A revolutionary instrument that will expedite the discovery of new, artificial forms of matter with unprecedented electronic and magnetic properties will be funded by a $4.13 million gift from the Gordon and Betty Moore Foundation.

A rendering of the planned CONQUEST facility in its lab space in the Physical Sciences Building. The oxide MBE and ARPES are in the room on the left, and the SI-STM is on the right. The horizontal ultra-high vacuum transfer manifold connecting the three elements is shown. Credit: Provideda

The new instrument, to be called the Moore CONQUEST (Creation and Observation of Novel Quantum Electronic Structures) facility, will integrate three separate pieces of cutting-edge technology for synthesizing and studying such materials.

The facility will consist of an oxide molecular-beam epitaxy machine for making new materials with high structural quality and unparalleled layering control at the atomic level, combined with the world’s most advanced spectroscopic imaging scanning tunneling (SI-STM) microscope, and with an ultra-high-resolution angle-resolved photoemission (ARPES) system for probing how electrons move in the newly created materials.

The instrument will combine the expertise of three Cornell scientists, who will work together to design and build it over the next three years.

J.C. Seamus Davis, the James Gilbert White Distinguished Professor in the Physical Sciences, has already developed the most precise SI-STM in the world, the newest of which is housed in a low-vibration, low-temperature facility on campus. Darrell Schlom, the Herbert Fisk Johnson Professor of Industrial Chemistry, is expert in growing precisely designed oxide thin films using molecular beam epitaxy; and Kyle Shen, associate professor of physics, is expert in the spectroscopic imaging technique ARPES.

“The Moore CONQUEST facility will provide crucial feedback connecting how atoms are arranged – the atomic structure – with how electrons in the material created move, or its electronic structure. It will be a paradigm shift for the design and understanding of quantum materials,” Schlom said.

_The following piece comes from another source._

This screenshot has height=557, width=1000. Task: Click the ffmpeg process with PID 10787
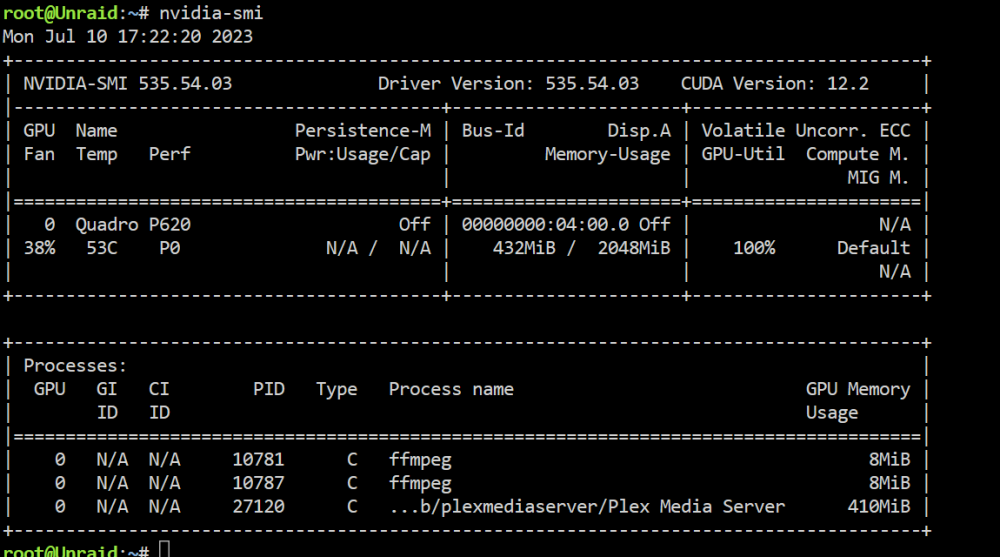[420, 484]
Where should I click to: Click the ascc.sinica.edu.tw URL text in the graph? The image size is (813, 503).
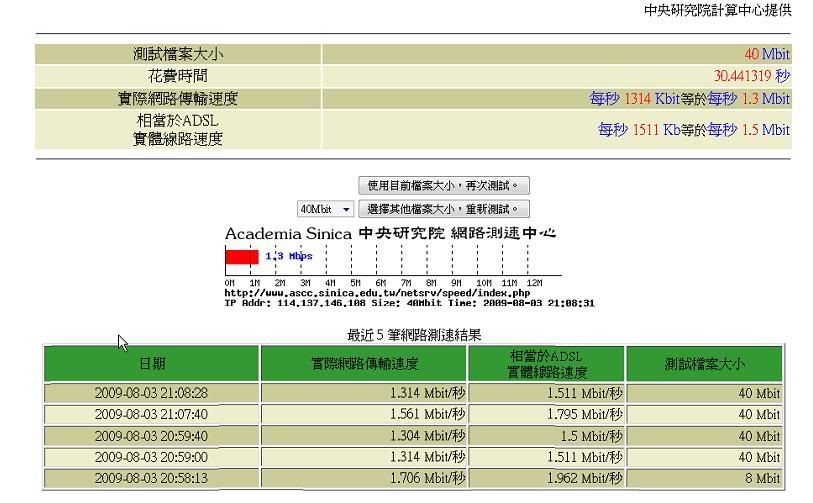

The $4.13 million gift, given over three years, will allow the researchers to build an oxide MBE and an ARPES in one lab in the Physical Sciences Building, and to connect them via a horizontal ultra-high vacuum manifold with Davis’ recently constructed SI-STM located in the Physical Sciences Building.

The Moore CONQUEST facility has the potential to give researchers the most precise understanding to date of unique materials such as electronic oxides that do not exist in nature but display characteristics like ferromagnetism and superconductivity because they are designed atom by atom with sharp interfaces.

The scientists’ approach will be to create complex oxide structures using Schlom’s MBE. Then, the samples will be transferred into the neighboring ARPES and SI-STM systems, which will image their electronic structures. The key to probing these materials is keeping their surfaces completely free of contamination, which is why it is difficult to study these materials without a seamless transfer system in an ultra-high vacuum like the Cornell researchers will build.

The transfer of epitaxial thin films to ARPES has already been demonstrated successfully by Schlom and Shen, who since 2009 have conducted research using a combined MBE-ARPES instrument housed in Duffield Hall.

The grant was given through the Moore Foundation’s Emergent Phenomena in Quantum Systems initiative, which is focusing more than $90 million over a five-year period in the field of condensed matter physics to explore “exotic and unexpected properties of quantum materials.”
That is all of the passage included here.